La Biblia explica esta realidad desde las primeras páginas de las Escrituras. Después del diluvio, Dios declaró el enorme valor de la vida humana:
“El que derramare sangre de hombre, por el hombre su sangre será derramada; porque a imagen de Dios es hecho el hombre.”
(Génesis 9:6).
Este pasaje revela por qué el asesinato posee una gravedad tan extraordinaria. La vida humana tiene un valor único porque el hombre fue creado a imagen de Dios. Atentar contra una persona significa atentar contra alguien que refleja, aunque imperfectamente, la dignidad otorgada por su Creador.
Siglos después, Santiago recordó esa misma verdad al hablar del uso de nuestra lengua:
“Con ella bendecimos al Dios y Padre, y con ella maldecimos a los hombres, que están hechos a la semejanza de Dios.”
(Santiago 3:9).
Observe el fundamento que utiliza. Santiago no dice simplemente que debemos respetar a los demás porque así conviene a la sociedad. Afirma que todo ser humano posee una dignidad especial porque lleva la imagen de Dios.
Esta enseñanza ofrece una explicación profunda para nuestra reacción moral. Nos indigna el asesinato porque destruye una vida creada por Dios. Rechazamos la tortura porque degrada a un ser humano hecho a su imagen. Condenamos el abuso porque viola la dignidad que el Creador otorgó a cada persona.
Por supuesto, esto no significa que todos los seres humanos siempre vivan de acuerdo con su conciencia. La historia demuestra lo contrario. El pecado puede endurecer el corazón, deformar la sensibilidad moral y llevar a justificar actos terribles. Personas, pueblos enteros e incluso gobiernos han cometido atrocidades convencidos de que actuaban correctamente.
Sin embargo, aun en esos casos, la conciencia nunca desaparece por completo. Con frecuencia intenta justificar las acciones, ocultarlas o racionalizarlas, precisamente porque existe una percepción interior de que algo no está bien.
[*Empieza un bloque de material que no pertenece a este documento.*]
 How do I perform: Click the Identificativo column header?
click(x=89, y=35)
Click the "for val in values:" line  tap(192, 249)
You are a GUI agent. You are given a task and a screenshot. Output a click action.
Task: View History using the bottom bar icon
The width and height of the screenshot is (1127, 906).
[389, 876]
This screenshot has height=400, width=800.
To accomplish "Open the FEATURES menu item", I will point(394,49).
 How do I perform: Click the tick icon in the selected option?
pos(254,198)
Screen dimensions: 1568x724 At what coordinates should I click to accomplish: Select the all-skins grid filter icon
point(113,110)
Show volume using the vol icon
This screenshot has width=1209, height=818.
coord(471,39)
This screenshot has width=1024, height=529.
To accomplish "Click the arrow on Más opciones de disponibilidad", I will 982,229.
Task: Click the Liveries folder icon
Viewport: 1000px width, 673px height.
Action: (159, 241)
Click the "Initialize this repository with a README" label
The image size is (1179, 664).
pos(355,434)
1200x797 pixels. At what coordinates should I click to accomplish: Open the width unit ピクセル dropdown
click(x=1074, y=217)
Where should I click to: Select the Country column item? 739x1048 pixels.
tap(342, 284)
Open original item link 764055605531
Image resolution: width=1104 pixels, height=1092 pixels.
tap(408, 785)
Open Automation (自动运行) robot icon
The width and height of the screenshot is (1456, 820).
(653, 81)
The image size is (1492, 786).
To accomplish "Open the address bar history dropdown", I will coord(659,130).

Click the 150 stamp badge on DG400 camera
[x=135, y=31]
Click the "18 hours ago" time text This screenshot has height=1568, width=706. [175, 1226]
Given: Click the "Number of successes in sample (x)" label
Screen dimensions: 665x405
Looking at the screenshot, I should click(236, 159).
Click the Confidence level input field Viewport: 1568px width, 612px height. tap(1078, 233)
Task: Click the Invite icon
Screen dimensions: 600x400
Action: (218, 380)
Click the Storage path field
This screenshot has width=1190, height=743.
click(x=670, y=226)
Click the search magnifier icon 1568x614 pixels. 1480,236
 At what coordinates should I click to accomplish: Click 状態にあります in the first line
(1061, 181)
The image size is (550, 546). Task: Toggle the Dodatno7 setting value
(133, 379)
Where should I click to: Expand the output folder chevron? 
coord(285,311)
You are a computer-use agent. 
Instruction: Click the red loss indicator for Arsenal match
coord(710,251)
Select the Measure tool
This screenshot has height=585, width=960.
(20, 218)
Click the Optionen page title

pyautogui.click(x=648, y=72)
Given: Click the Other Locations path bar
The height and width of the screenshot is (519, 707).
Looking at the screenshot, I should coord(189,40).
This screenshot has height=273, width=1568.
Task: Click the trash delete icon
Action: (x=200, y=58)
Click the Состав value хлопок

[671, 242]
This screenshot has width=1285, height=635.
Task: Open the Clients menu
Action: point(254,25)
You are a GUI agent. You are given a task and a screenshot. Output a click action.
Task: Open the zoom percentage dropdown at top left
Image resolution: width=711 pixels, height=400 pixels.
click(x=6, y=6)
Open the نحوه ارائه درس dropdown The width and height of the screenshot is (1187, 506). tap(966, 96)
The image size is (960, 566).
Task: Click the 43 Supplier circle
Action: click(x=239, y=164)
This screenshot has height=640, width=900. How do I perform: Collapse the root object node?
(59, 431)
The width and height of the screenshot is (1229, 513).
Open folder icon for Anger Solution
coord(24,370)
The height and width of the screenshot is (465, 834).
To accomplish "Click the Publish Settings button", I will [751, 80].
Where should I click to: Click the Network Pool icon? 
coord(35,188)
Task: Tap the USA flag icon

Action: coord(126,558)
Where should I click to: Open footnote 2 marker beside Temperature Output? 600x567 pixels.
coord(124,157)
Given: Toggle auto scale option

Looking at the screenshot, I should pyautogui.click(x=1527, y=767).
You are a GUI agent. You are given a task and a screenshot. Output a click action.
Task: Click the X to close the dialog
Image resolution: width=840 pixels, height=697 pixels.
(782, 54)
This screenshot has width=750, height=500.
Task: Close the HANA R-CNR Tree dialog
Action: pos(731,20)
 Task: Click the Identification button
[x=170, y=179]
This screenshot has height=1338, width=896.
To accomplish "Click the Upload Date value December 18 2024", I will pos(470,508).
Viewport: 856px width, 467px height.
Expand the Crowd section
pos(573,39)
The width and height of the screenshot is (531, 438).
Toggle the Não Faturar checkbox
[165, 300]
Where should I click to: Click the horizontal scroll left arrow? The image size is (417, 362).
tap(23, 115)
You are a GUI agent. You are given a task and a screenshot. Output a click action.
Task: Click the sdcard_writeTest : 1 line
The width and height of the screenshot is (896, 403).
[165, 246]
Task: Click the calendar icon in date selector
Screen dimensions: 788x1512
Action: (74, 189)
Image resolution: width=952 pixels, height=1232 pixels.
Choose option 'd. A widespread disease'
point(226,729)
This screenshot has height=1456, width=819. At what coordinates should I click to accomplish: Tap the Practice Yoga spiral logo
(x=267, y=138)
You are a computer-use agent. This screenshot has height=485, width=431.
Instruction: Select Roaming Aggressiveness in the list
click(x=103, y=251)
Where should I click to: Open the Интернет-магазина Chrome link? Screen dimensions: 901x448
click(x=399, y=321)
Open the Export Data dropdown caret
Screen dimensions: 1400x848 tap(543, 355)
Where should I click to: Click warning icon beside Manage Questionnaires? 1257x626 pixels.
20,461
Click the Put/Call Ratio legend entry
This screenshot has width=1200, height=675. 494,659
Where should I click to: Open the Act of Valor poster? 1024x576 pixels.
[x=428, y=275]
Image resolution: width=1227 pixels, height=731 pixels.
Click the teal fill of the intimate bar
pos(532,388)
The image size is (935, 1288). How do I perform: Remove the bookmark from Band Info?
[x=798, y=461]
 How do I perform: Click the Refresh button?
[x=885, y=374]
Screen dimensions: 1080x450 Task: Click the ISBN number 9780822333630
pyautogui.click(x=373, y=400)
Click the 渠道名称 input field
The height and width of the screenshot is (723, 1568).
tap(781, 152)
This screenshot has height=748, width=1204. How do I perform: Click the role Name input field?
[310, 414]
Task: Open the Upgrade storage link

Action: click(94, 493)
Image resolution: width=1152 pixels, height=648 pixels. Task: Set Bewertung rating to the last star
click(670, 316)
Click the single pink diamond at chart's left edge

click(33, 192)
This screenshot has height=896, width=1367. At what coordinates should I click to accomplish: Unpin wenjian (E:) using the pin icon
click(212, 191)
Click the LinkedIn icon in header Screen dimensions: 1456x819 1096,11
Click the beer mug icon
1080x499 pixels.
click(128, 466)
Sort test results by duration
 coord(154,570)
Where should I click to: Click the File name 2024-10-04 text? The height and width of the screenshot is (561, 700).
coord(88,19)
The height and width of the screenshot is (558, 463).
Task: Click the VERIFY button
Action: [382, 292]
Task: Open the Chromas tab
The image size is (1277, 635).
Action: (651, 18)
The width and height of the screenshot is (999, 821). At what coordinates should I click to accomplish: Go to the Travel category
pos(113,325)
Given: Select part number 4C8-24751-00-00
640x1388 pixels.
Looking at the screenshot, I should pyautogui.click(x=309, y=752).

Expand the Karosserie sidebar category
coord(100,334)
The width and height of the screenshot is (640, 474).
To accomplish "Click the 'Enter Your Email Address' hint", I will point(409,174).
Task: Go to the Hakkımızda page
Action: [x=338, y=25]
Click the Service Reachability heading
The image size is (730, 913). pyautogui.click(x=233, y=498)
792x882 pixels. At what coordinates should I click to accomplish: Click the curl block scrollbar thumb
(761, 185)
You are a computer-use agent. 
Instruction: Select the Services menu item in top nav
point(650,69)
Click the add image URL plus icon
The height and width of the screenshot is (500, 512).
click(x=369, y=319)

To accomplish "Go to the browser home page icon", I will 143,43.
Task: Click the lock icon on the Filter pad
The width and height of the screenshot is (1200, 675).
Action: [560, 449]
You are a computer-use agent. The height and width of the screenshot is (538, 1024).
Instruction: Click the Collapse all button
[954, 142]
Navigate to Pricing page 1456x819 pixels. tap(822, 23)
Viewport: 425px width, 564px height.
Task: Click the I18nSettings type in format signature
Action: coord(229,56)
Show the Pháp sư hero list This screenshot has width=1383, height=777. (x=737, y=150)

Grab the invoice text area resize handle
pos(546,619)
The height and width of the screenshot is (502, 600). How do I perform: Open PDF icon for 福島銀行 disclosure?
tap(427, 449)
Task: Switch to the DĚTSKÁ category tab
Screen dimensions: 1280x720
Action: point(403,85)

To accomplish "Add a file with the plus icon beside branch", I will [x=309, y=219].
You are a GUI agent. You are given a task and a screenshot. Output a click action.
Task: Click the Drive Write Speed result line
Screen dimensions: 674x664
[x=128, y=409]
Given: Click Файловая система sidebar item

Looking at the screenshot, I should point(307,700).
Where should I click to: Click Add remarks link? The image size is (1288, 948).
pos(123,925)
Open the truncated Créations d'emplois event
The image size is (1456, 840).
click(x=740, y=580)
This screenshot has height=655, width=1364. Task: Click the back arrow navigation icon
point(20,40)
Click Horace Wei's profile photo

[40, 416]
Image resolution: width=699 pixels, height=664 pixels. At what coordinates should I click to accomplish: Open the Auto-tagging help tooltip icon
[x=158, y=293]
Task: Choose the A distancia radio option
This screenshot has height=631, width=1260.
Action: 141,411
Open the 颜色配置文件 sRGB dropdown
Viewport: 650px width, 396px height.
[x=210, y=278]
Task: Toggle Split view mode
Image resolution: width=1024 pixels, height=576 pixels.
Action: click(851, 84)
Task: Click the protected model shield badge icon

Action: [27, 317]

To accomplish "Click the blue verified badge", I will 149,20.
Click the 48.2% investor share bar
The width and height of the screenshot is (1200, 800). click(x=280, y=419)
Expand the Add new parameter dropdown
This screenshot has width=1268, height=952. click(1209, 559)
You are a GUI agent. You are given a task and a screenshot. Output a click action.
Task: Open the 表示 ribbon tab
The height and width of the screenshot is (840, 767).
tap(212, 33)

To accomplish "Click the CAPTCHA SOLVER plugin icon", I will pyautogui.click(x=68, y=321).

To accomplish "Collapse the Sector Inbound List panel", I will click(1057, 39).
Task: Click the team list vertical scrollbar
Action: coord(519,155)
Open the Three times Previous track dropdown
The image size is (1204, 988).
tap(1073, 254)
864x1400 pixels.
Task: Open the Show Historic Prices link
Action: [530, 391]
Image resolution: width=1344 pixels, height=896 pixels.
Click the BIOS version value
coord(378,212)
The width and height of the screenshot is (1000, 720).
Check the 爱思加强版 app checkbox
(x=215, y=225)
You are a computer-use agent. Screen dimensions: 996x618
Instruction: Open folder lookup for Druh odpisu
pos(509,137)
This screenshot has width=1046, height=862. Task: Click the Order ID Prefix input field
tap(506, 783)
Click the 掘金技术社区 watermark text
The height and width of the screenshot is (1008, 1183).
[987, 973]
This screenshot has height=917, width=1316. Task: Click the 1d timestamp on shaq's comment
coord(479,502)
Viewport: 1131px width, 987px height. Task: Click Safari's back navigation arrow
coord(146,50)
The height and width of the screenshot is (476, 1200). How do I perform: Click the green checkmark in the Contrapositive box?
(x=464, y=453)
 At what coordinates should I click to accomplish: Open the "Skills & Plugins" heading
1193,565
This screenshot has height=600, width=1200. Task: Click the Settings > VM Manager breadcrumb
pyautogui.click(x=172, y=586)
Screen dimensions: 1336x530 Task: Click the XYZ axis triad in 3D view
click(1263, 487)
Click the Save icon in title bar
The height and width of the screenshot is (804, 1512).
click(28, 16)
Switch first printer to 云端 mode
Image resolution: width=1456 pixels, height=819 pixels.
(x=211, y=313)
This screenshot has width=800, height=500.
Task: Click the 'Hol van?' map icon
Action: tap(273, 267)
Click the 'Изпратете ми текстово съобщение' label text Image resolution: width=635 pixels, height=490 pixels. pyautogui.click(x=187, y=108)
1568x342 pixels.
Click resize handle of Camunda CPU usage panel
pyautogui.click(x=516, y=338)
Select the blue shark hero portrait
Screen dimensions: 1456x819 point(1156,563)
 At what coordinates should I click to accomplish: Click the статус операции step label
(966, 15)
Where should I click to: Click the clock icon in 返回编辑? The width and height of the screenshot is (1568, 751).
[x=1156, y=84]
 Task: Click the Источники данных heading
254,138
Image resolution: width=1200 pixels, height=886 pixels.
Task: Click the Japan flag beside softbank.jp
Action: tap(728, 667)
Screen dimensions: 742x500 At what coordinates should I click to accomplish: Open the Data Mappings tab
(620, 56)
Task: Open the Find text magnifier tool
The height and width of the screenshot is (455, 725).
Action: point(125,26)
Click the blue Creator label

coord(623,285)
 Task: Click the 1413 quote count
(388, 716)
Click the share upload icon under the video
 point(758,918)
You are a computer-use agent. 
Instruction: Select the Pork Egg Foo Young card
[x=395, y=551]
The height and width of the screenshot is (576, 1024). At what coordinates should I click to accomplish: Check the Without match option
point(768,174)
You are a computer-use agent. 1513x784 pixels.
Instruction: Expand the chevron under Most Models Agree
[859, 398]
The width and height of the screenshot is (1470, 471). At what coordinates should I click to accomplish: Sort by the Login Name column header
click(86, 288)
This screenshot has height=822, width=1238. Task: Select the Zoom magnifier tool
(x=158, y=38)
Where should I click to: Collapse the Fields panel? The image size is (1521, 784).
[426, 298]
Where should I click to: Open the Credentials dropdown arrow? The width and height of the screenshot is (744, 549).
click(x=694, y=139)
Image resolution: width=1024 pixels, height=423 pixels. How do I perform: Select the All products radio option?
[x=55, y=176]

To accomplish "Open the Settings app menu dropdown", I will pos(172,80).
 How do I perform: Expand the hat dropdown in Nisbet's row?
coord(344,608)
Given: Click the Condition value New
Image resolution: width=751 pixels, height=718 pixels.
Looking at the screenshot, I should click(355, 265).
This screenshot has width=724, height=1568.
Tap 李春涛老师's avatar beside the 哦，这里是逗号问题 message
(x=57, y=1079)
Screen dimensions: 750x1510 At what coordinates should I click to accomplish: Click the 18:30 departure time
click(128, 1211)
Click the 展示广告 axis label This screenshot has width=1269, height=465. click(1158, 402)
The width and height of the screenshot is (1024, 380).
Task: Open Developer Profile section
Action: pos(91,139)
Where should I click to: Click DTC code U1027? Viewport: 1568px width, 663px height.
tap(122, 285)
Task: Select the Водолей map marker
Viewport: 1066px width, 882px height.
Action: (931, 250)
Nadie busca justificar aquello que considera moralmente correcto; la necesidad de justificar revela que la conciencia continúa hablando.
La existencia de esa voz interior constituye una evidencia notable de la existencia de Dios. Si el bien y el mal fueran únicamente preferencias personales o acuerdos sociales, no tendríamos fundamento para condenar objetivamente las peores atrocidades de la historia. Pero todos sabemos, en lo más profundo de nuestro ser, que existen actos que son verdaderamente malos, aunque una mayoría los apruebe.
La Biblia explica por qué. Dios creó al ser humano a su imagen y escribió una ley moral en su corazón. Esa ley no elimina nuestra libertad para hacer el mal, pero sí hace que nuestra conciencia continúe dando testimonio de la diferencia entre lo correcto y lo incorrecto.
Cada vez que el corazón humano se estremece ante el asesinato de un inocente, la tortura de un prisionero o el abuso de un niño, está manifestando una realidad mucho más profunda que una simple reacción emocional. Está reflejando la huella del Dios justo que imprimió en el ser humano la capacidad de reconocer el valor de la vida y la diferencia entre el bien y el mal.